Takeaways & Limitations
The proposed allocation schemes aim to minimize co-channel interference and maximize network efficiency while supporting H2H–M2M coexistence.
Abstract
from arXiv · showhide
Machine-to-machine (M2M) communications are expected to provide ubiquitous connectivity between machines without the need of human intervention. To support such a large number of autonomous devices, the M2M system architecture needs to be extremely power and spectrally efficient. This article thus briefly reviews the features of M2M services in the third generation (3G) long-term evolution and its advancement (LTE-Advanced) networks. Architectural enhancements are then presented for supporting M2M services in LTE-Advanced cellular networks. To increase spectral efficiency, the same spectrum is expected to be utilized for human-to-human (H2H) communications as well as M2M communications. We therefore present various radio resource allocation schemes and quantify their utility in LTE-Advanced cellular networks. System-level simulation results are provided to validate the performance effectiveness of M2M communications in LTE-Advanced cellular networks.
I. INTRODUCTION
M2M communications introduce large device populations and heterogeneous service requirements into LTE-Advanced networks, creating radio-resource challenges alongside H2H traffic. The article presents architectural enhancements, allocation schemes, and system-level evaluations for efficient H2H–M2M coexistence.

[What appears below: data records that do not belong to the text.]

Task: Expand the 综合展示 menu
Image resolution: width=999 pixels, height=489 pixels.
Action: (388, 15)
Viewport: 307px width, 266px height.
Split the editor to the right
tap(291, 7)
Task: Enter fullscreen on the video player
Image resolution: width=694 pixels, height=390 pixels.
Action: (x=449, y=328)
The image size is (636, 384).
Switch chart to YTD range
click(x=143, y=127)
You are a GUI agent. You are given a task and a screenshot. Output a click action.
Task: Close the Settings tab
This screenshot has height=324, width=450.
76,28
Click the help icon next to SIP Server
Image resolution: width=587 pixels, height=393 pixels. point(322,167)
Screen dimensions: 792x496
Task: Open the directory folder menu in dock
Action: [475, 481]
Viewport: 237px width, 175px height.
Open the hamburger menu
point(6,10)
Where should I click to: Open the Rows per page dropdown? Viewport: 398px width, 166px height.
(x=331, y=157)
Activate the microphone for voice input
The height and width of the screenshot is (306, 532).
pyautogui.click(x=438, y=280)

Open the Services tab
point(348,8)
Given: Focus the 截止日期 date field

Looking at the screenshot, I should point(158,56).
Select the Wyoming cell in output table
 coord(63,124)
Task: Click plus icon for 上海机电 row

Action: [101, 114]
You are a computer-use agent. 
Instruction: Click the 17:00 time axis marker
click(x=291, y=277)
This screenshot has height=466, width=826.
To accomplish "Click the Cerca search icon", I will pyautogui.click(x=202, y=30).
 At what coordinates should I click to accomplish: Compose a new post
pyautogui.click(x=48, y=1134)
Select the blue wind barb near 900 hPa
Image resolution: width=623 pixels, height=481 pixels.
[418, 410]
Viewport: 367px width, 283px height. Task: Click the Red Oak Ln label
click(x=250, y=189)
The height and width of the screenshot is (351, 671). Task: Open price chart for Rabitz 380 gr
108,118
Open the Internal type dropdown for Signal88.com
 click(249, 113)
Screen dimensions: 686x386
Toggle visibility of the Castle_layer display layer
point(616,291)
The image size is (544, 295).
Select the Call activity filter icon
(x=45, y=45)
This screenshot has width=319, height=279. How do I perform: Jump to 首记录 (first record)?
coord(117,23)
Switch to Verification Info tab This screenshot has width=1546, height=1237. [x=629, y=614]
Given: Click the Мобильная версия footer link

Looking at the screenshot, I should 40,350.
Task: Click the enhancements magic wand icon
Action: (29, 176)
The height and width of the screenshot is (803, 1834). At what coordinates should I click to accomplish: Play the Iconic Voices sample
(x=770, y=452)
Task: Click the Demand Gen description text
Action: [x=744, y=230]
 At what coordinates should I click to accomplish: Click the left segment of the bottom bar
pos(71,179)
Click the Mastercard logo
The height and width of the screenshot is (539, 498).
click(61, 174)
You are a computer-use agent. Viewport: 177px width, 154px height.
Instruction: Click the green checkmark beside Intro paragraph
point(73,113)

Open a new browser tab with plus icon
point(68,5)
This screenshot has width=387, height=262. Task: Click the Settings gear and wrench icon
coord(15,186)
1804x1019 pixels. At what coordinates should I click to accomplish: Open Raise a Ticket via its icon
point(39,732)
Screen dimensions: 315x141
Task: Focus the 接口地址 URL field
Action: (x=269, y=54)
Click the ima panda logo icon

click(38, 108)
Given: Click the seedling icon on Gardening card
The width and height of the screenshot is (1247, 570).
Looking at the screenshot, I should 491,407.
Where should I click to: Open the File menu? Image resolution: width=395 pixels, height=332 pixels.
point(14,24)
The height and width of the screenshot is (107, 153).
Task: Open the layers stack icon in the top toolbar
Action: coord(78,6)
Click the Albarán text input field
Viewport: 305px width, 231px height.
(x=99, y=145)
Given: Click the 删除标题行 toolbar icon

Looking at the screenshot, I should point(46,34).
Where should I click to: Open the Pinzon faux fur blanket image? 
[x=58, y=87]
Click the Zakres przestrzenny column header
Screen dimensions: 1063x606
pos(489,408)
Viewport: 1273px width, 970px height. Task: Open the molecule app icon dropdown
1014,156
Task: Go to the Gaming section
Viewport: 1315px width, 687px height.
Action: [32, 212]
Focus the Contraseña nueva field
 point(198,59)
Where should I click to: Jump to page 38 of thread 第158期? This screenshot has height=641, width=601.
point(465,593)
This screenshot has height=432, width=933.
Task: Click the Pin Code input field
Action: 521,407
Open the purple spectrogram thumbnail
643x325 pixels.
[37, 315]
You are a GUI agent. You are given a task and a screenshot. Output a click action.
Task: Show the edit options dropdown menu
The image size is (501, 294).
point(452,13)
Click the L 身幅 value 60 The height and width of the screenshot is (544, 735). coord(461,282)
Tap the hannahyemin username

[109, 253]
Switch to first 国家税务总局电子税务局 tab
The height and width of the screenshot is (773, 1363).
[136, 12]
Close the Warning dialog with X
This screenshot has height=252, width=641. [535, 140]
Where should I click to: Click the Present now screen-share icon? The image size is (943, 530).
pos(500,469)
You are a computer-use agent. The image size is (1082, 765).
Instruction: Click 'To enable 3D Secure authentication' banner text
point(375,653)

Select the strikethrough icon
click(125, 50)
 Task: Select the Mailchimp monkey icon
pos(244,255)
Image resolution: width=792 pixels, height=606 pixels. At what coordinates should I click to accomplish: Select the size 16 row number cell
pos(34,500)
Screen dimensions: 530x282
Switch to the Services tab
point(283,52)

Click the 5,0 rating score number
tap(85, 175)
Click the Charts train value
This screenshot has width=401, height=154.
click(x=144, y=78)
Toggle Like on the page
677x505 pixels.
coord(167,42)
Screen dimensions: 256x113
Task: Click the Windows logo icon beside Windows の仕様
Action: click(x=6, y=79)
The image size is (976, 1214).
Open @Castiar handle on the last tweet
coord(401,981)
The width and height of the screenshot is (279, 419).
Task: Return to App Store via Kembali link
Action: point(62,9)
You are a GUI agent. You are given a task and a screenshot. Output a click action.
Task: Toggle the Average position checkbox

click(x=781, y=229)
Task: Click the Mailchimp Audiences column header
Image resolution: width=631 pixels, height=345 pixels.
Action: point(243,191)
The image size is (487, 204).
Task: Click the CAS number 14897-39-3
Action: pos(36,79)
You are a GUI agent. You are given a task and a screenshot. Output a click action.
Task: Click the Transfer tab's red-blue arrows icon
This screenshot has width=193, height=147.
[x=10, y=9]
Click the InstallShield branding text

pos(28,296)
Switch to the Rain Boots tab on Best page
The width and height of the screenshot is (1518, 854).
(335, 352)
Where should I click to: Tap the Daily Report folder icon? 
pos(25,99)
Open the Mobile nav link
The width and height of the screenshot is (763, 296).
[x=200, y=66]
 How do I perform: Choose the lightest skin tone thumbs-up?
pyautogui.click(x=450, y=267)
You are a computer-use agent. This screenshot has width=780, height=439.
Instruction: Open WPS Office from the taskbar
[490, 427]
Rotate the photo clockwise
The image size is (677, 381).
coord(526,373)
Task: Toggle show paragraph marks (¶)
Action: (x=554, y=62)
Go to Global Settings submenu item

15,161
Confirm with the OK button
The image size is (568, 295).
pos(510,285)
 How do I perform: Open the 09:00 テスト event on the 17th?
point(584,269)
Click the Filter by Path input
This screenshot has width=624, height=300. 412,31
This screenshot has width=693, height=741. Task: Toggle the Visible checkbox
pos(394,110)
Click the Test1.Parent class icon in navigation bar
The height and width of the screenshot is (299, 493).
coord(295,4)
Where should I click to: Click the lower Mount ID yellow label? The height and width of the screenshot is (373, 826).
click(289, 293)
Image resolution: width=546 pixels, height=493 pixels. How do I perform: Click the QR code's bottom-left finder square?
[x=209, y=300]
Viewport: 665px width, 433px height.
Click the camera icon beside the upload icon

- M2M communications connect autonomous devices and can support IoT applications involving remote sensors, meters, cameras, appliances, and other equipment.
- M2M services often consume little bandwidth and have limited impact on radio-access-network capacity, while enabling operators to extend information solutions across industries.
- Large numbers of MTC devices and heterogeneous QoS requirements create new LTE-Advanced radio-resource-efficiency challenges.
- H2H users and MTC devices must share time and frequency resources, creating co-channel interference and requiring differentiated interference tolerances.
- The article addresses this gap by introducing architectural enhancements, proposing several radio-resource-allocation schemes, and evaluating them through system-level simulations.
II. ARCHITECTURAL ENHANCEMENTS TO FULFILL M2M SERVICE REQUIREMENTS
LTE-Advanced’s H2H-oriented architecture requires enhancements to accommodate M2M service requirements without sacrificing existing H2H service quality. The section situates these changes within the LTE-Advanced radio-access architecture.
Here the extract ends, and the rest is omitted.